__Text shown__.
◆ ◆ ◆
Remember the exercise craze of the 70s – leg warmers, leotards, Richard Simmons, and “Sweatin’ to the Oldies?” Over the years, exercise has morphed and changed, from aerobics and step classes to yoga and Pilates, running, kickboxing, etc. There are now many options to get in shape and stay fit.
As we learn more about how exercise affects our health and wellbeing, the type of exercise continues to change but the 70’s craze has mainstreamed as an embedded part of our daily lives – exceeding $80 billion as an industry globally, according the International Health, Racquet, & Sportsclub Association.
Sustainable building design has a similar story. Sustainable or “green” design was considered a trend pushed by so-called tree-huggers and fanatical environmentalist-architects with resulting buildings that were perceived to take extra design effort, were not high design, and generated higher first costs for specialty materials. Straw bales, passive solar panels, and use of gray water all began as unfeasible and misunderstood ideas.
Thanks to smarter technologies and the research to understand the financial benefits, sustainability has become an expected and integral part of the design process, worth more than $260 billion. Now, it is also considered good design.
◆ ◆ ◆
__The data__.
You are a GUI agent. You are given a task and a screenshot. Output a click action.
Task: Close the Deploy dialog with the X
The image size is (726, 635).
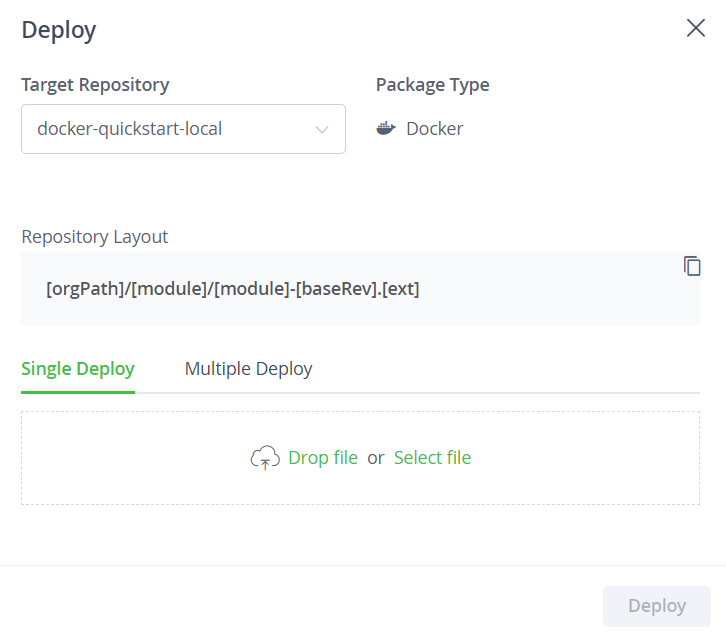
◆ ◆ ◆
__Brief__. Return the exact wording of the text above on exercise and sustainable design, starting with "Thanks to smarter" and going on through "considered good design.".

__Answer to this problem__.
Thanks to smarter technologies and the research to understand the financial benefits, sustainability has become an expected and integral part of the design process, worth more than $260 billion. Now, it is also considered good design.